Burton has also been criticized for having a lavish lifestyle and for false prophecies. "Burton also has predicted that Apollo will be the lone surviving outpost after a global nuclear holocaust in 2006. Disillusioned former members say the fellowship is more than just another California curiosity. A growing number of them--as well as some academics--call it a cult that entraps its mostly well-educated members with a false promise of spiritual evolution."

In 2006, an attendee at a Fellowship of Friends prospective student meeting wrote a report of his experience and posted it on a WordPress site. This became a focus for many former members to air their views, and led to a lively discussion of the practices of the organization and its founder. It has passed through a number of moderators and platforms, and continues to exist as of 2022.

In 2021, Jennings Brown, an independent reporter, created a series of Podcasts on the Revelations site hosted by Spotify that are the result of an extensive investigation into the Fellowship of Friends.

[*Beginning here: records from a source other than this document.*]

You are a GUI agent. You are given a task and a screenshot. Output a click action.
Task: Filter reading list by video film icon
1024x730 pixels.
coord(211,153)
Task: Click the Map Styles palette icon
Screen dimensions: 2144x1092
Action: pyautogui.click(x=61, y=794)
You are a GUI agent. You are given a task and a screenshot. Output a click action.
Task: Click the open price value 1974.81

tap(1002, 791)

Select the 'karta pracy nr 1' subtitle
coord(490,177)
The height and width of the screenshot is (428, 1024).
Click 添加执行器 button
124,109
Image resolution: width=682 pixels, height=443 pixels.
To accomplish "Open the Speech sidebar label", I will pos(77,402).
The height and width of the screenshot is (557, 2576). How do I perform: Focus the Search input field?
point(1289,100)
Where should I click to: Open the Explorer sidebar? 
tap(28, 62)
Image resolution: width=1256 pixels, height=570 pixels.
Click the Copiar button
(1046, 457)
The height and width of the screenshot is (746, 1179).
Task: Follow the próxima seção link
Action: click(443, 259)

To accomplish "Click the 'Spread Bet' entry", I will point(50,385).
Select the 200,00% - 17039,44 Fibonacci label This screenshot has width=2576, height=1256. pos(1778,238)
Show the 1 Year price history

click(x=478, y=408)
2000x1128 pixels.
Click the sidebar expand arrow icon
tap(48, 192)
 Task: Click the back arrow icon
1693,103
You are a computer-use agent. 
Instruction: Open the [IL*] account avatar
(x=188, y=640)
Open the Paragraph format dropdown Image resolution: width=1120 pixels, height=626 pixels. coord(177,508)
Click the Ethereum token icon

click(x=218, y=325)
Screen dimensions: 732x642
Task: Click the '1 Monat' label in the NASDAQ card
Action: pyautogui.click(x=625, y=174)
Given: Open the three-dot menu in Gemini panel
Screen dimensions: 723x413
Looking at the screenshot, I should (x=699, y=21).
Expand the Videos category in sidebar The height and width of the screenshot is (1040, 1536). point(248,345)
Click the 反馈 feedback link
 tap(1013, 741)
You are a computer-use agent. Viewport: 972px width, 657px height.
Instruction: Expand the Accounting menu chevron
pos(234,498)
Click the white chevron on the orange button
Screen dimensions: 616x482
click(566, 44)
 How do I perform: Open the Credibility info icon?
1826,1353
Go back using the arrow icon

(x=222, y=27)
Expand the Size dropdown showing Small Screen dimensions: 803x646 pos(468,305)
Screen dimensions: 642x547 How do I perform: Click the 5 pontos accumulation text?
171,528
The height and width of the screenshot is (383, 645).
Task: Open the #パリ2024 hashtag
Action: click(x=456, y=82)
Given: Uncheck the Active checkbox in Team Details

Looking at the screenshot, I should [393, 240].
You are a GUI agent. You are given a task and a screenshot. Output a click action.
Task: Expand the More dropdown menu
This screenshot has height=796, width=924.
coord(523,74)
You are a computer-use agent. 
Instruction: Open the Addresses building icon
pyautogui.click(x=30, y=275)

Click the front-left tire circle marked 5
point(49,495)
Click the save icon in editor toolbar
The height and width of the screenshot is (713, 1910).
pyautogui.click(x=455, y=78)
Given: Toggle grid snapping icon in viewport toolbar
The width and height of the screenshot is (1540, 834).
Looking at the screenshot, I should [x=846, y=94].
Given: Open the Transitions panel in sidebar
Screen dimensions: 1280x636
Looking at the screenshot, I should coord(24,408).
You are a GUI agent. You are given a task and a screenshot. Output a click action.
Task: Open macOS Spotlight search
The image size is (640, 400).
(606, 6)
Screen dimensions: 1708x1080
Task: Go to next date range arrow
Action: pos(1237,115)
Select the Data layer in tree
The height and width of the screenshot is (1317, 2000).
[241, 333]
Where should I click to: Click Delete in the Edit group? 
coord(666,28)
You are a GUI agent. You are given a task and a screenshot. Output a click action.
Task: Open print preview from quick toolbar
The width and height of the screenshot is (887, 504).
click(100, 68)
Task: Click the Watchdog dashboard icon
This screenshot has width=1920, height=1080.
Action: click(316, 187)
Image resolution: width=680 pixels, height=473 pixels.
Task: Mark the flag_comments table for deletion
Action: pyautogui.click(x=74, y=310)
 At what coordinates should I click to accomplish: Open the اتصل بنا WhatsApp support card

In 2022, a lawsuit was filed against Google and its staffing firm Advanced Systems Group (ASG) which alleged that Fellowship of Friends members used the contracting agency as an easier way to hire others from the same group without the normal scrutiny applied to full-time Google hires. In the suit, Kevin Lloyd, a former Google video producer, alleges he was fired because he complained about the influence of the religious group in his business unit. The suit alleges that Google Developer Studio (GDS), which makes videos promoting the company's products, is run by Peter Lubbers, a Fellowship of Friends member who used his position to hire many members of the group and their relatives, and to feed some of Google's spending on video production to the group. In a similar lawsuit from 2008, Lynn Noyes was awarded $6.5 million in damages from Kelly Services for failing to promote her because she was not part of the Fellowship. Lloyd settled his lawsuit against ASG in December 2022, with terms undisclosed; Google confirmed at that time that Lubbers was no longer employed at the company, without explaining his departure.